The even-strength marker put the visiting Leafs up 3-1 on their way to a 6-2 victory.

His only shot on net that night found the back of it 7:01 into the second period but the 24-year-old from Thorold waited much longer to end a scoring drought at professional hockey’s highest level.

To be exact, 1,193 days. That’s the time between his first NHL game, Oct. 3, 2019, with the Colorado Avalanche; and his 53rd, on Jan. 8, with the Leafs.

“I had hoped to get it a little earlier, but I guess everything happens for a reason,” Timmins said in a phone interview from Toronto. “It was pretty cool to get it playing for the Leafs.

“That was nice.”

Not to mention, a boyhood dream come true. The 6-foot-2, 202-pound right-hand shot was a Maple Leafs fan growing up.

“My father was a Leafs fan and my grandfather. I guess I just followed in the family footsteps.”

While he prefers wearing blue and white rather than the colours he wore for two seasons each in the Avalanche and Arizona Coyotes organizations, the one-time Thorold Blackhawk and St. Catharines Falcon has fond memories of playing in the Rockies and the desert.

“I enjoyed my time in Colorado and Arizona, but it’s definitely a little extra special playing for Toronto,” he said.

News of his trade to the Leafs for centre Curtis Douglas was a “bittersweet moment” for Timmins.

“I had some good relationships in Arizona and a lot of good friends,” he said. “I had teammates that I was going to miss, but to be coming to a storied franchise like the Leafs — a team I grew up rooting for and a solid team for the last couple of years —- is definitely super exciting.

“It’s been a great fit so far.”

While the pressure of playing in a hockey hotbed is more intense compared to Arizona, where the Coyotes are averaging 4,600 fans per game, pressure goes hand-in-hand with playing in the NHL as far as Timmins is concerned.

“Yeah, I think that comes with playing for the Leafs, but I think all the guys playing at the NHL level are used to that pressure and know how to manage it.”

Though the 32nd overall pick in the 2017 NHL draft missed the entire 2018-19 season recovering from a concussion he suffered playing for the Soo Greyhounds in the Ontario Hockey League playoffs and all but six games of the 2021-22 season after injuring his knee, worries about getting hurt is “not even a thought on my mind.”

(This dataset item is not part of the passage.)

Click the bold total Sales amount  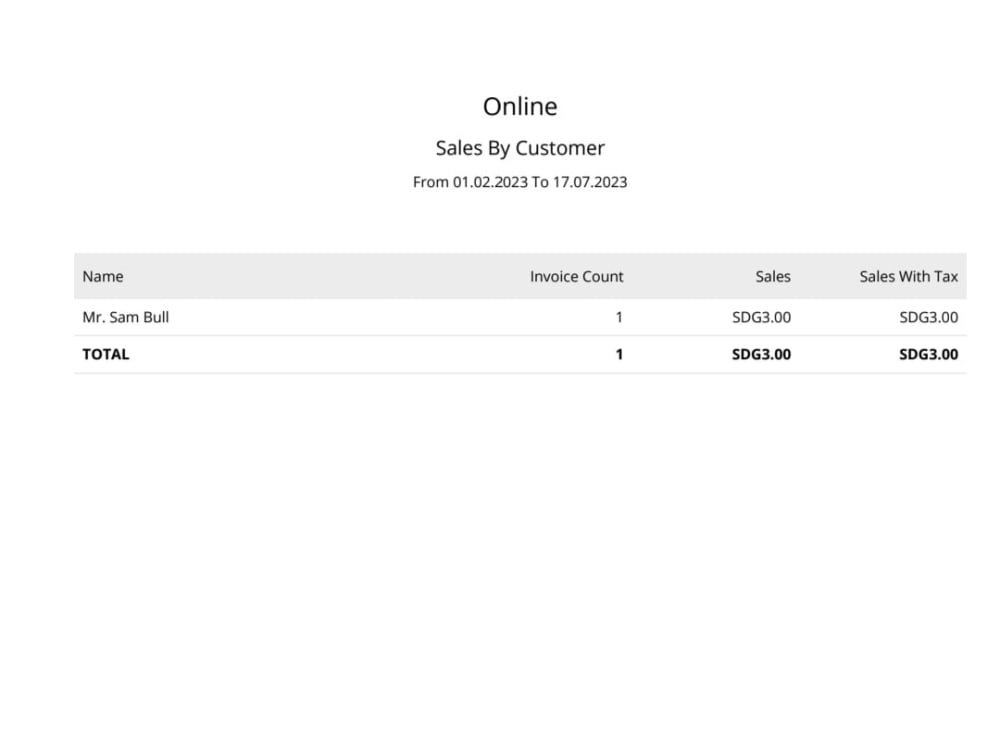761,355
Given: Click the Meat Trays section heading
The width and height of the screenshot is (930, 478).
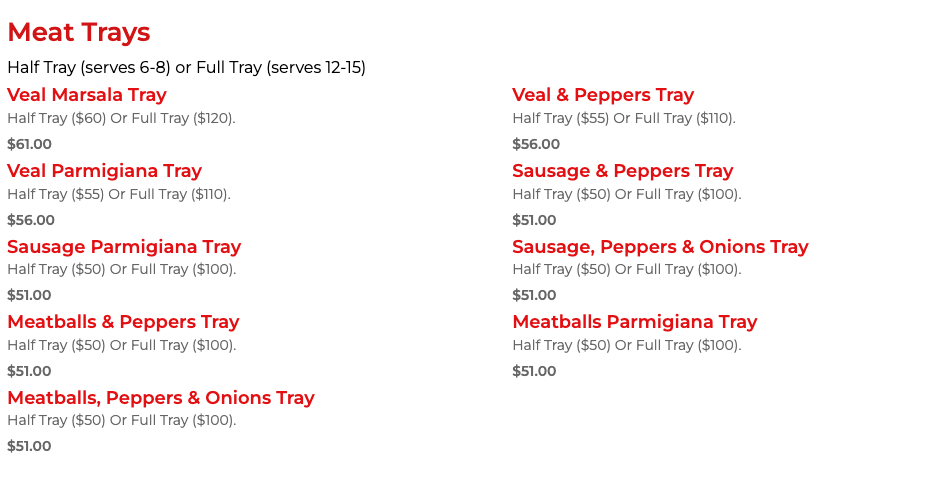Looking at the screenshot, I should pos(79,32).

“I’m just happy to be back playing hockey. That’s the only thing that’s on my mind.”

The way the graduate of the Southern Tier Admirals triple-A organization looks at it, there’s always the risk of injuries in a contact sport.

“I think the way I look at is everyone gets injured. It’s a fast-paced, physical game,” he said. “It’s bound to happen to people at some point, it’s just how you bounce back from those.

“I’ve put in the work to rehab my injuries. I feel really good and my body feels great right now.”

He left the Colorado organization two years before the Avalanche won the Stanley Cup in 2021-22. Does Timmins ever think about that?

“Obviously, it would have been nice to be there for another year, but you can’t really look at things and guess what would have happened,” he said. “I think everything happens for a reason, and I’m happy with where I am at now.

“I’m just trying to work every day and be the best version of myself that I can be.”

Timmins doesn’t think his game has changed much since turning pro.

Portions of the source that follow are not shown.